"On n'échappe pas à son schwitt"
Dondog, c’est le nom de la blatte humaine Ybür, survivant dans les camps où il attend le jour de sa vengeance.
Dondog c’est le nom du livre de Volodine qui traite de la 1ère et 2nde extermination des Ybürs à travers la mémoire fabulatrice de divers narrateurs s’échangeant les vues sur les événements (perspective « chamanique »).
Dondog est un livre puissant qui parcourt les territoires du post-exotisme si étranges par leurs images, si proches par les échos qu’il fait résonner dans la mémoire collective.
Car ce livre travaille cette matrice de proximité et de décalage sur le sujet (l’objet ? le débris ?) de l’extermination ethnique.

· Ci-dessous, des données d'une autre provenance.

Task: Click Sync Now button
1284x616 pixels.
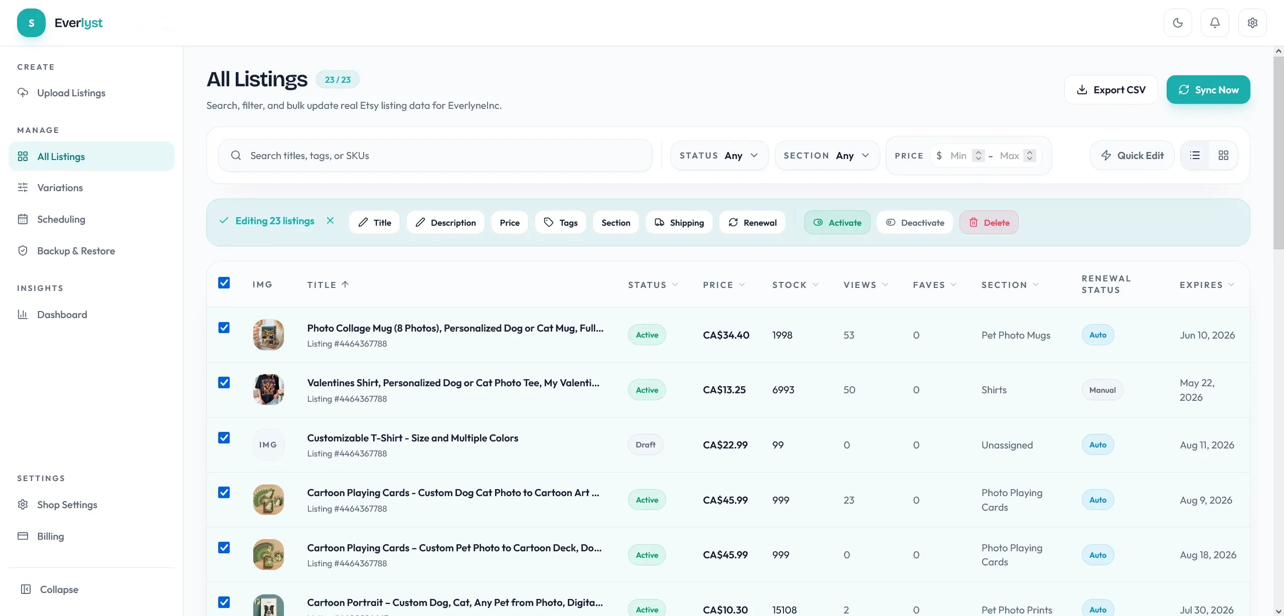Action: click(1208, 90)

Bien sûr, on n’est nulle part. Bien sûr tout lien avec des personnes ou des événements connus sont fortuits… Mais en même temps : les camps, la purification ethnique, les exécutions sommaires, le glissement onomastique possible des Ybürs aux Ouïghours, on reconnait avec horreur cette fange historique s'étendant sur tous les continents. Et cette hésitation créé un malaise bien plus puissant que si le référent était précisé. Ce ne sont pas les chinois, les khmers, radio Mille Collines, les nazis, les pogroms, les exactions soldatesques de telle ou telle guerre, c’est un peu de tout cela, de toutes ces catastrophes, de toutes ces situations passées, présentes, et peut-être à venir.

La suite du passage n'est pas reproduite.